Streamlining vulnerability discovery and remediation
Companies like Sonatype and Vericode, and issues like Heartbleed, have drawn attention to the fact that common open source software (OSS) libraries (like the aforementioned TrueCrypt) are often not properly audited and validated. While a number of large IT vendors donated money to ensure this would not happen again to a small subset of OSS products, some organizations have gone further. Both Sonatype and Vericode can identify insecure third-party libraries. Google’s Project Zero aims to find and address as many major software vulnerabilities potentially affecting the public Internet as possible. A new market, currently composed of Bugcrowd, HackerOne, CrowdCurity and Synack, that aims to use bug bounties as a new approach to quickly identify vulnerabilities is gaining traction and visibility.
Risk management products
Some risk management products specifically address the issue of third-party risk, while others can be used to do it, although they’re not specifically designed to. The real competition here is against Microsoft’s Excel — everyone’s favorite tool for tracking, listing and managing things.
We wrote about Prevalent a few months ago and its unique take on addressing and automating vendor risk. Risk management platform vendors Modulo, Aruvio and eGestalt Technologies each offer vendor-risk-specific products. Additionally, Modulo also has a supply chain security module. While the likes of Archer Technologies, Allgress, AvePoint and Agiliance aren’t vendor-risk-specific, their platforms can be used to monitor and assess third-party risk, and many are using them for that purpose.

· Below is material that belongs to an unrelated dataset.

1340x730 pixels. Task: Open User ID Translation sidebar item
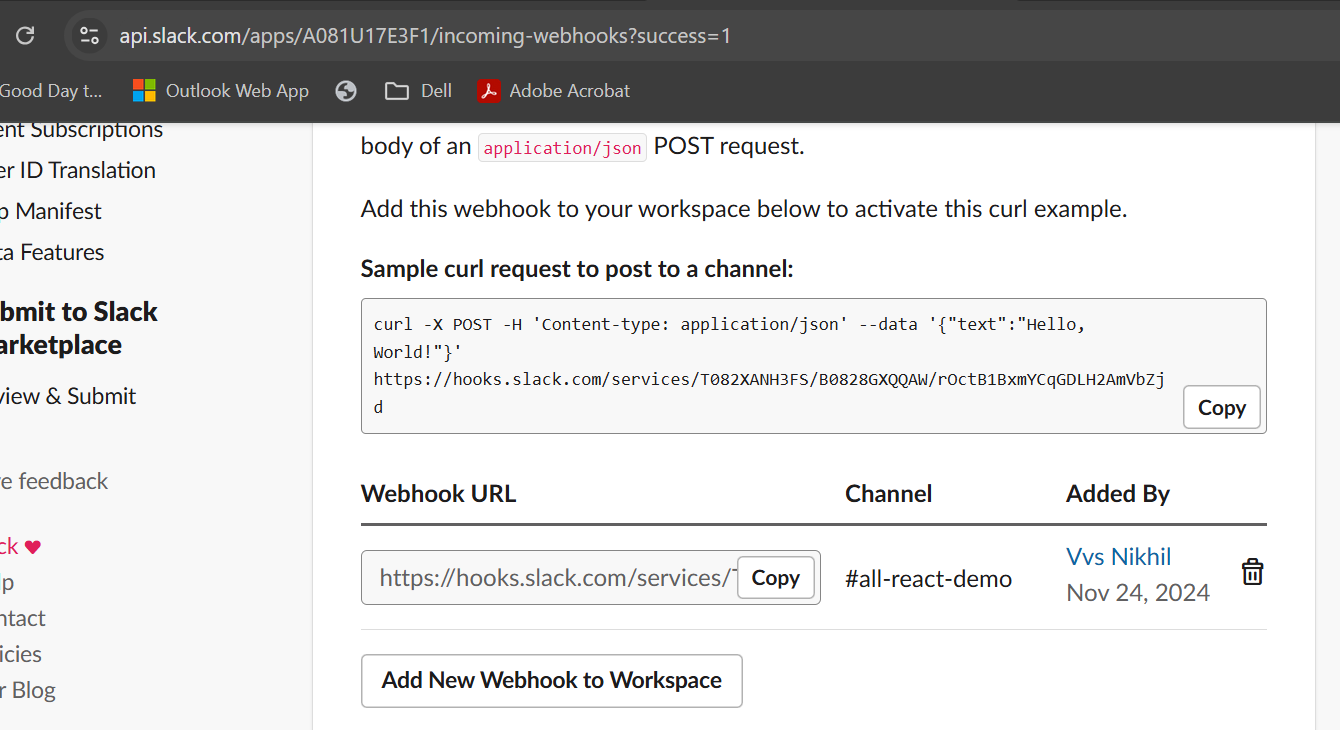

Since data loss is one of the primary concerns with third-party risk, encryption is naturally often proposed to address it. A number of vendors, including Sookasa, SafeMonk, nCrypted Cloud and PKWARE Viivo (to name just a few), exist specifically to encrypt data stored with FSS vendors. SafeNet, CloudLink (formerly AFORE) and the recently acquired PrivateCore sell products that can encrypt the operating system on a virtualized host (be it local or cloud-based). CipherCloud, PerspecSys, Vaultive and many of the previously mentioned CAC vendors have the ability to encrypt data prior to being stored in a SaaS application such as Office 365 or Salesforce. Encryption is even said to help get around some of the strictest data residency issues.